Given data:
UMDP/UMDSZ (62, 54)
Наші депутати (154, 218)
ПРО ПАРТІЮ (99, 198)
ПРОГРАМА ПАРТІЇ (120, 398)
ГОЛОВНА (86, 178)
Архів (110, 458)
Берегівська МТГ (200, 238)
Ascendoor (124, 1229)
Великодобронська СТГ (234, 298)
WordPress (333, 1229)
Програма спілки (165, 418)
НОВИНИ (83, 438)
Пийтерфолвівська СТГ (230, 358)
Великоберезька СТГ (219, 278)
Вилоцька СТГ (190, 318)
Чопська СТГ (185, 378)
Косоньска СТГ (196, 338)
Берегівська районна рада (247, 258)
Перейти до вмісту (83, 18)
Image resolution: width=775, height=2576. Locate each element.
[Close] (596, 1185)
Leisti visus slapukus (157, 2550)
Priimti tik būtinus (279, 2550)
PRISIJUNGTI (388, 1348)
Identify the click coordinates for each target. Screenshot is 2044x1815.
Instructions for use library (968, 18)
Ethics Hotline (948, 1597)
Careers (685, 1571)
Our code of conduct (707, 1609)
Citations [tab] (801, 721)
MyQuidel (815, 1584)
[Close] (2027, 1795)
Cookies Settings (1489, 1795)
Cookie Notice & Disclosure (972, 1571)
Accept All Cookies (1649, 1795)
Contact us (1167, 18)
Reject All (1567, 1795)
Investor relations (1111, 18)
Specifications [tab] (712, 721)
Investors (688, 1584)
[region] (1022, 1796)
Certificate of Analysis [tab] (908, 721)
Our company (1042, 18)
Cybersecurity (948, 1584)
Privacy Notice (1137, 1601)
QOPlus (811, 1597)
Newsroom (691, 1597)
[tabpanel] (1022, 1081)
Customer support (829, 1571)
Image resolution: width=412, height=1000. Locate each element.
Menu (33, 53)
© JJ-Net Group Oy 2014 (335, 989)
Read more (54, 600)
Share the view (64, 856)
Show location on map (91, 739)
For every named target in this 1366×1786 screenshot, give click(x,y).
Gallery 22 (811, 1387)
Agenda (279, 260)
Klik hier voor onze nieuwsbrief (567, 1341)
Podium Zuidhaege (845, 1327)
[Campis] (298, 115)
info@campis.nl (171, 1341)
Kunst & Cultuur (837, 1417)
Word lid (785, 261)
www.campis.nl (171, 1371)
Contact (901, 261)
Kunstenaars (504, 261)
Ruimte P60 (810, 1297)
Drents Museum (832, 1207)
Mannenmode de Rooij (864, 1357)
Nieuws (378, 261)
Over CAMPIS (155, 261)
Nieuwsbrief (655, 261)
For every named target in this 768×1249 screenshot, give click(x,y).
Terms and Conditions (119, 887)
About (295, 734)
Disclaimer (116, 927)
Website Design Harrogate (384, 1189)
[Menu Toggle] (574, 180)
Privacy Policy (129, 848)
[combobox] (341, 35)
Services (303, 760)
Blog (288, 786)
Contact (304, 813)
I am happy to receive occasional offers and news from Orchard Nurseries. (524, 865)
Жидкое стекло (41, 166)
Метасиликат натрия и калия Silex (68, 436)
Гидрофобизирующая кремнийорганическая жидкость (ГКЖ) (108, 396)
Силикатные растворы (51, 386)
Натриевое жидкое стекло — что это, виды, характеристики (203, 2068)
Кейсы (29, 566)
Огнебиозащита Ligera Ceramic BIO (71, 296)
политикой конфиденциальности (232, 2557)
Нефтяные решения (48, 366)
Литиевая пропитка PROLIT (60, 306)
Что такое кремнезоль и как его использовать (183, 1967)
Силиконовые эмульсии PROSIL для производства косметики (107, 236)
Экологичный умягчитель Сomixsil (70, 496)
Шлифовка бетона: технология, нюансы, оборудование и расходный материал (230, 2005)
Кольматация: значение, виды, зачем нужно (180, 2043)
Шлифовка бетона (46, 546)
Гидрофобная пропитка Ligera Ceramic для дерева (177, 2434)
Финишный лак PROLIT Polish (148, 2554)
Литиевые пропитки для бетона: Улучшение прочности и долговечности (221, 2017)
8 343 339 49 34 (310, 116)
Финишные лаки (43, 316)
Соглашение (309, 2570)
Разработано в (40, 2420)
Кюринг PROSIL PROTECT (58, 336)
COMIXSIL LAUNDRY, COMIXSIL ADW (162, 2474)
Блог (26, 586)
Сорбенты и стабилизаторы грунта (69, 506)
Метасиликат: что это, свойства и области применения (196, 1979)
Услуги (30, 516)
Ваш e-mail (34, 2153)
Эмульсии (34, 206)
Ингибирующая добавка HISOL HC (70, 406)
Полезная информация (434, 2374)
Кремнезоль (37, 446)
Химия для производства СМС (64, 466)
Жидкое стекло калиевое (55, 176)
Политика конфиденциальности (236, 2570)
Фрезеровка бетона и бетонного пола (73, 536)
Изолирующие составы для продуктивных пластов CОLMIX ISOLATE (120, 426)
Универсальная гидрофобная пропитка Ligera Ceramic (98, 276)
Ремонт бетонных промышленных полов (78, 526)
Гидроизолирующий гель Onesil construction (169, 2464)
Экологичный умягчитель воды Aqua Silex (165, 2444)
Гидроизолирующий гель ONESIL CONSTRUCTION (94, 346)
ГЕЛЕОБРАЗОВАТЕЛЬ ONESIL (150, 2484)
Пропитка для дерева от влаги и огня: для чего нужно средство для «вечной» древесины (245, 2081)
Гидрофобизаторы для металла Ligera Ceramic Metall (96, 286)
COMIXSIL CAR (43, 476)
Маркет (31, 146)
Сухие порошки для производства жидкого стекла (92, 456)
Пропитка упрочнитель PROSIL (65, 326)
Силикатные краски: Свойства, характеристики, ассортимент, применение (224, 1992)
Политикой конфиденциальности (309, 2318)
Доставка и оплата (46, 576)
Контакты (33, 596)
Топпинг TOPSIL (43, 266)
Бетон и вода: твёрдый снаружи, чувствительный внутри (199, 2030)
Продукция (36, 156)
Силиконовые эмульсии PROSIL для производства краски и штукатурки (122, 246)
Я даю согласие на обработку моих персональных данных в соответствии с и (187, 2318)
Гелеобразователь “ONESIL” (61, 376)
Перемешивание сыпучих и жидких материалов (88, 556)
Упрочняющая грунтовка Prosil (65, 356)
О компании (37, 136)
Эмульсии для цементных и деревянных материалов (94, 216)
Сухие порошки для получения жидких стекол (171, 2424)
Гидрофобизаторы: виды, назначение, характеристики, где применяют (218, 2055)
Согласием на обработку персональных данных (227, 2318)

Task description:
Retype all of the data word for word.

Solution below:
UMDP/UMDSZ (62, 54)
Наші депутати (154, 218)
ПРО ПАРТІЮ (99, 198)
ПРОГРАМА ПАРТІЇ (120, 398)
ГОЛОВНА (86, 178)
Архів (110, 458)
Берегівська МТГ (200, 238)
Ascendoor (124, 1229)
Великодобронська СТГ (234, 298)
WordPress (333, 1229)
Програма спілки (165, 418)
НОВИНИ (83, 438)
Пийтерфолвівська СТГ (230, 358)
Великоберезька СТГ (219, 278)
Вилоцька СТГ (190, 318)
Чопська СТГ (185, 378)
Косоньска СТГ (196, 338)
Берегівська районна рада (247, 258)
Перейти до вмісту (83, 18)
Image resolution: width=775, height=2576. Locate each element.
[Close] (596, 1185)
Leisti visus slapukus (157, 2550)
Priimti tik būtinus (279, 2550)
PRISIJUNGTI (388, 1348)
Identify the click coordinates for each target. Screenshot is 2044x1815.
Instructions for use library (968, 18)
Ethics Hotline (948, 1597)
Careers (685, 1571)
Our code of conduct (707, 1609)
Citations [tab] (801, 721)
MyQuidel (815, 1584)
[Close] (2027, 1795)
Cookies Settings (1489, 1795)
Cookie Notice & Disclosure (972, 1571)
Accept All Cookies (1649, 1795)
Contact us (1167, 18)
Reject All (1567, 1795)
Investor relations (1111, 18)
Specifications [tab] (712, 721)
Investors (688, 1584)
[region] (1022, 1796)
Certificate of Analysis [tab] (908, 721)
Our company (1042, 18)
Cybersecurity (948, 1584)
Privacy Notice (1137, 1601)
QOPlus (811, 1597)
Newsroom (691, 1597)
[tabpanel] (1022, 1081)
Customer support (829, 1571)
Image resolution: width=412, height=1000. Locate each element.
Menu (33, 53)
© JJ-Net Group Oy 2014 (335, 989)
Read more (54, 600)
Share the view (64, 856)
Show location on map (91, 739)
For every named target in this 1366×1786 screenshot, give click(x,y).
Gallery 22 (811, 1387)
Agenda (279, 260)
Klik hier voor onze nieuwsbrief (567, 1341)
Podium Zuidhaege (845, 1327)
[Campis] (298, 115)
info@campis.nl (171, 1341)
Kunst & Cultuur (837, 1417)
Word lid (785, 261)
www.campis.nl (171, 1371)
Contact (901, 261)
Kunstenaars (504, 261)
Ruimte P60 (810, 1297)
Drents Museum (832, 1207)
Mannenmode de Rooij (864, 1357)
Nieuws (378, 261)
Over CAMPIS (155, 261)
Nieuwsbrief (655, 261)
For every named target in this 768×1249 screenshot, give click(x,y).
Terms and Conditions (119, 887)
About (295, 734)
Disclaimer (116, 927)
Website Design Harrogate (384, 1189)
[Menu Toggle] (574, 180)
Privacy Policy (129, 848)
[combobox] (341, 35)
Services (303, 760)
Blog (288, 786)
Contact (304, 813)
I am happy to receive occasional offers and news from Orchard Nurseries. (524, 865)
Жидкое стекло (41, 166)
Метасиликат натрия и калия Silex (68, 436)
Гидрофобизирующая кремнийорганическая жидкость (ГКЖ) (108, 396)
Силикатные растворы (51, 386)
Натриевое жидкое стекло — что это, виды, характеристики (203, 2068)
Кейсы (29, 566)
Огнебиозащита Ligera Ceramic BIO (71, 296)
политикой конфиденциальности (232, 2557)
Нефтяные решения (48, 366)
Литиевая пропитка PROLIT (60, 306)
Что такое кремнезоль и как его использовать (183, 1967)
Силиконовые эмульсии PROSIL для производства косметики (107, 236)
Экологичный умягчитель Сomixsil (70, 496)
Шлифовка бетона: технология, нюансы, оборудование и расходный материал (230, 2005)
Кольматация: значение, виды, зачем нужно (180, 2043)
Шлифовка бетона (46, 546)
Гидрофобная пропитка Ligera Ceramic для дерева (177, 2434)
Финишный лак PROLIT Polish (148, 2554)
Литиевые пропитки для бетона: Улучшение прочности и долговечности (221, 2017)
8 343 339 49 34 (310, 116)
Финишные лаки (43, 316)
Соглашение (309, 2570)
Разработано в (40, 2420)
Кюринг PROSIL PROTECT (58, 336)
COMIXSIL LAUNDRY, COMIXSIL ADW (162, 2474)
Блог (26, 586)
Сорбенты и стабилизаторы грунта (69, 506)
Метасиликат: что это, свойства и области применения (196, 1979)
Услуги (30, 516)
Ваш e-mail (34, 2153)
Эмульсии (34, 206)
Ингибирующая добавка HISOL HC (70, 406)
Полезная информация (434, 2374)
Кремнезоль (37, 446)
Химия для производства СМС (64, 466)
Жидкое стекло калиевое (55, 176)
Политика конфиденциальности (236, 2570)
Фрезеровка бетона и бетонного пола (73, 536)
Изолирующие составы для продуктивных пластов CОLMIX ISOLATE (120, 426)
Универсальная гидрофобная пропитка Ligera Ceramic (98, 276)
Ремонт бетонных промышленных полов (78, 526)
Гидроизолирующий гель Onesil construction (169, 2464)
Экологичный умягчитель воды Aqua Silex (165, 2444)
Гидроизолирующий гель ONESIL CONSTRUCTION (94, 346)
ГЕЛЕОБРАЗОВАТЕЛЬ ONESIL (150, 2484)
Пропитка для дерева от влаги и огня: для чего нужно средство для «вечной» древесины (245, 2081)
Гидрофобизаторы для металла Ligera Ceramic Metall (96, 286)
COMIXSIL CAR (43, 476)
Маркет (31, 146)
Сухие порошки для производства жидкого стекла (92, 456)
Пропитка упрочнитель PROSIL (65, 326)
Силикатные краски: Свойства, характеристики, ассортимент, применение (224, 1992)
Политикой конфиденциальности (309, 2318)
Доставка и оплата (46, 576)
Контакты (33, 596)
Топпинг TOPSIL (43, 266)
Бетон и вода: твёрдый снаружи, чувствительный внутри (199, 2030)
Продукция (36, 156)
Силиконовые эмульсии PROSIL для производства краски и штукатурки (122, 246)
Я даю согласие на обработку моих персональных данных в соответствии с и (187, 2318)
Гелеобразователь “ONESIL” (61, 376)
Перемешивание сыпучих и жидких материалов (88, 556)
Упрочняющая грунтовка Prosil (65, 356)
О компании (37, 136)
Эмульсии для цементных и деревянных материалов (94, 216)
Сухие порошки для получения жидких стекол (171, 2424)
Гидрофобизаторы: виды, назначение, характеристики, где применяют (218, 2055)
Согласием на обработку персональных данных (227, 2318)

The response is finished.